妊娠中も出産も、夫はずっと優しい人でした。
陣痛で苦しんでいる時も手を握って励ましてくれたし、子どもが生まれた瞬間は私以上に泣いて喜んでいました。
だから私は、この人なら一生一緒にいられると思っていたんです。
ところが退院して数日後、夫は赤ちゃんの顔を見ながら言いました。
「なんか目が全然似てないよね。」
私は笑って答えました。
「赤ちゃんって顔が変わるし、一重だからっておかしくないよ。」
でも夫は真剣な顔のまま、
「念のためDNA鑑定しよう。」
と言ったのです。
「どうして?私を信じられないの?」
そう聞くと、
「信じてないわけじゃない。ただ確認したいだけ。」
と返されました。
その言葉を聞いた瞬間、私はすべてが冷めました。
信じている人は、「確認」なんてしません。
疑っているから確認するんです。
私は何度も説明しました。
「私はあなたを裏切るようなことは一度もしていない。」
それでも夫は、
「だったら鑑定して困ることないよね。
」
の一点張りでした。
結局、DNA鑑定は行われました。
結果はもちろん親子関係99.99%以上。
夫は安心したように笑って、
「ほら、これでスッキリしたね。

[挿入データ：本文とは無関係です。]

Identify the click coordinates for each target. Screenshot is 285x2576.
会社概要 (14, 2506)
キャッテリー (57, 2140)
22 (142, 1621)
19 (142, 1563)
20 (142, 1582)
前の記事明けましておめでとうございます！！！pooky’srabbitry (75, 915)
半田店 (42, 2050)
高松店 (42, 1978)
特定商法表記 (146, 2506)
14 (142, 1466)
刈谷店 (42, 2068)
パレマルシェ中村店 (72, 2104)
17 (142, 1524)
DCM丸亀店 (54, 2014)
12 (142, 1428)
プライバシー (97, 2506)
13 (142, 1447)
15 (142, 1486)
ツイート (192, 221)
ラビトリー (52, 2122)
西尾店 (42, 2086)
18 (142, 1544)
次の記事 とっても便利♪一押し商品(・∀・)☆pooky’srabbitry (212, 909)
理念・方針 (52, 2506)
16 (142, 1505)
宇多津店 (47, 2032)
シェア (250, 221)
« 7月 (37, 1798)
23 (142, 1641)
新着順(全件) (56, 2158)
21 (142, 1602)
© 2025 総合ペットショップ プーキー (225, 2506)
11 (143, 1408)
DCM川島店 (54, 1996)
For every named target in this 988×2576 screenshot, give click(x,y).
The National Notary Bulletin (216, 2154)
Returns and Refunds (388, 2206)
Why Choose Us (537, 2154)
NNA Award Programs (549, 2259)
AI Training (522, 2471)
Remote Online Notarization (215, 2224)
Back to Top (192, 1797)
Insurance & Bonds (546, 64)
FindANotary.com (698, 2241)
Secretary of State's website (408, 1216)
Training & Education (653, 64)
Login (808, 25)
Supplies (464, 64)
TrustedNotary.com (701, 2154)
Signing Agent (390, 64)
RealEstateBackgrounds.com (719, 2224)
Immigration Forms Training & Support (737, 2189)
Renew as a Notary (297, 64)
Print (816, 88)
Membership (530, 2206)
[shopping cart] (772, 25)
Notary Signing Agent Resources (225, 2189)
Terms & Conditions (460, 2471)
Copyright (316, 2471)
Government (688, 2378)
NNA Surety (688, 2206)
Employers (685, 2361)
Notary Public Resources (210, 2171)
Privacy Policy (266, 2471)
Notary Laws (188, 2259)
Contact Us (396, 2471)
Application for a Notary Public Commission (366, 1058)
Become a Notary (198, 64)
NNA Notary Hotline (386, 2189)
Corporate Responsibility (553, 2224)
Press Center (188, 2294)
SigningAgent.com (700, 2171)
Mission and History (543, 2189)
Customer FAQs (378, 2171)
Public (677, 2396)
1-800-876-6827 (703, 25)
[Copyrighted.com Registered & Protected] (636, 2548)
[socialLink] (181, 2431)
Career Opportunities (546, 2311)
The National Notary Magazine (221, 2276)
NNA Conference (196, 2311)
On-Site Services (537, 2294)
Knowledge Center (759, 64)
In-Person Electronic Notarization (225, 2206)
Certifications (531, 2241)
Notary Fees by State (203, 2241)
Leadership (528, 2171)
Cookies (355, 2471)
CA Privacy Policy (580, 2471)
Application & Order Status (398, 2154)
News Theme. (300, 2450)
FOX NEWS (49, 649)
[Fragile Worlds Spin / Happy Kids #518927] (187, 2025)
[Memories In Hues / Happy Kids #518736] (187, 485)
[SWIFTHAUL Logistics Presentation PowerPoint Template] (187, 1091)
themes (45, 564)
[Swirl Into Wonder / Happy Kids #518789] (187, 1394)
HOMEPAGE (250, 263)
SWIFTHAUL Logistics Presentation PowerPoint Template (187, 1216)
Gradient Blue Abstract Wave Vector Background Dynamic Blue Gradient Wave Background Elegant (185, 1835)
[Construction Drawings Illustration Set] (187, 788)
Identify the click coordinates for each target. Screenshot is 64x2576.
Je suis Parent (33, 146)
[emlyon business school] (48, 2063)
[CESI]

」
と言いました。
私は静かに答えました。
「スッキリしたのは、あなただけだよ。」
夫は驚いた顔をしていました。
私は続けました。
「DNAはあなたが父親だって証明してくれた。でも、あなたは鑑定するまで私を妻だと信じられなかった。」
「あなたが疑ったのは子どもじゃない。私の人生そのもの。」
夫は必死に、
「そんなつもりじゃなかった。」
と謝りました。
でも、一度壊れた信頼は、鑑定書一枚では元には戻りません。
私は子どもを抱き上げ、実家へ帰る準備を始めました。
あの日、証明されたのは親子関係だけ。
失われたのは、夫婦として一番大切だった「信頼」でした。